- **Records supplied**
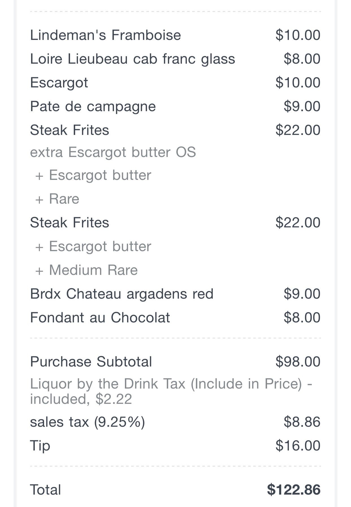
Task: Select the Brdx Chateau argadens red item
Action: pos(122,294)
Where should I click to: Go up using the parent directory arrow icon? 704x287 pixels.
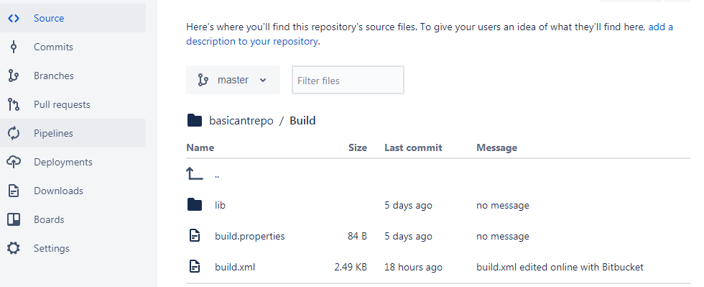[x=195, y=174]
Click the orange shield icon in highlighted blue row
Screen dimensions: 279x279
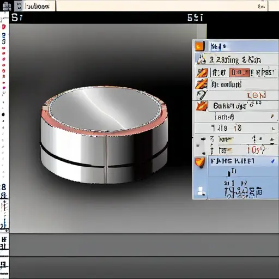[x=200, y=162]
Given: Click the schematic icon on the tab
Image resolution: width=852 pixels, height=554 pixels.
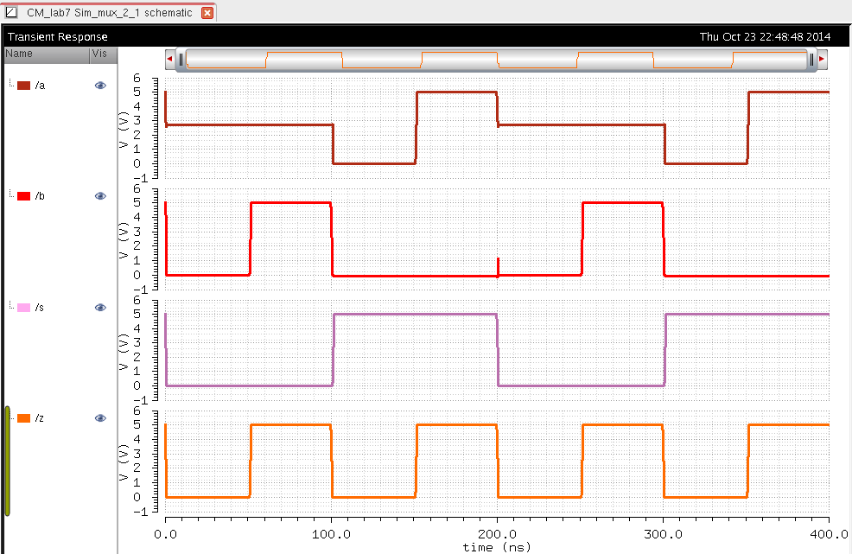Looking at the screenshot, I should point(12,13).
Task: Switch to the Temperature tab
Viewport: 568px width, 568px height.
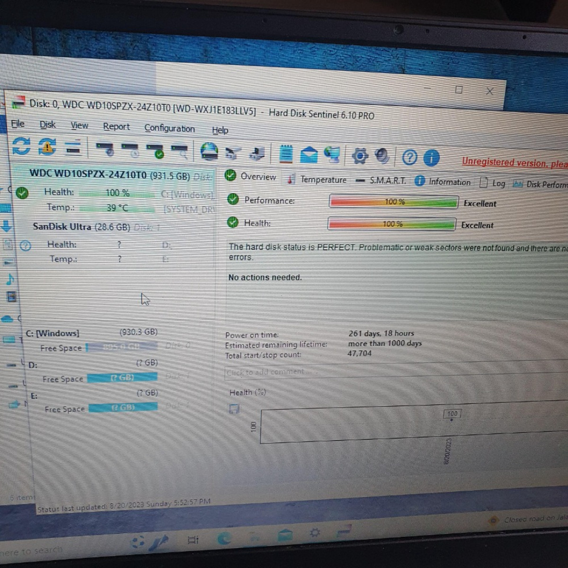Action: coord(317,179)
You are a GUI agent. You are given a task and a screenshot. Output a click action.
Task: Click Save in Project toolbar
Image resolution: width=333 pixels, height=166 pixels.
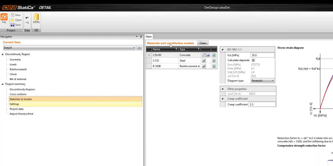tap(16, 25)
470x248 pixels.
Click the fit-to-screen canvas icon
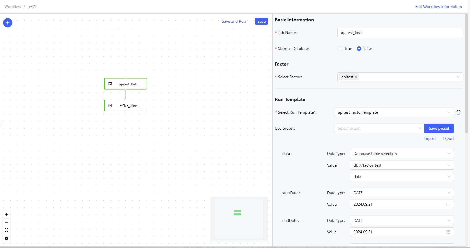coord(7,230)
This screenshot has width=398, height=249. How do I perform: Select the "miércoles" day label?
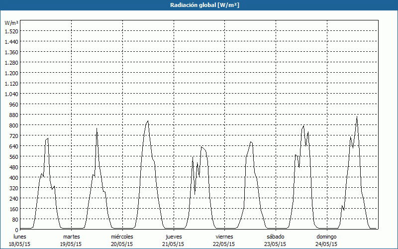(x=122, y=237)
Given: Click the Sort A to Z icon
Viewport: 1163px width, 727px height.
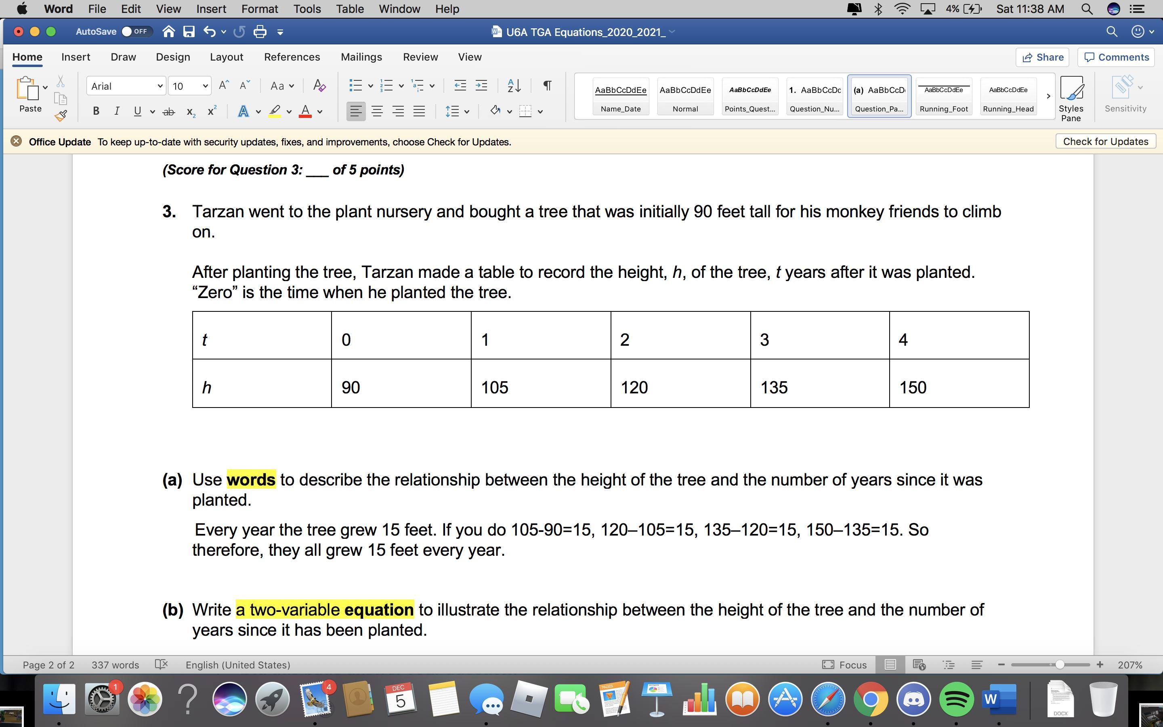Looking at the screenshot, I should tap(514, 86).
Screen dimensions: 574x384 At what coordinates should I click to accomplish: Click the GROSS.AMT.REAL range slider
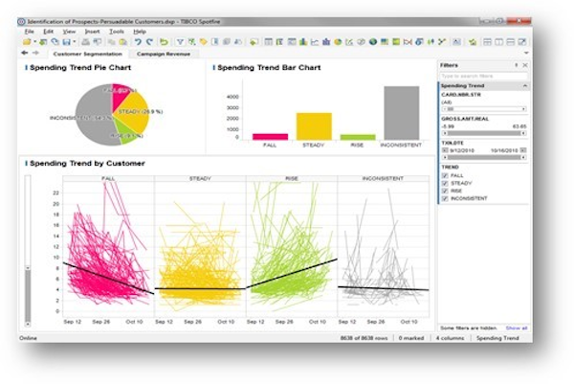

- **Given request**
Print the data again word for word, beginning at the line that contains "Given: Click the schematic icon on the tab" and stopping after the line that contains "Action: coord(317,179)". Leave the pictures out.

- **Worked solution**
Given: Click the schematic icon on the tab
Image resolution: width=852 pixels, height=554 pixels.
Looking at the screenshot, I should point(12,13).
Task: Switch to the Temperature tab
Viewport: 568px width, 568px height.
Action: coord(317,179)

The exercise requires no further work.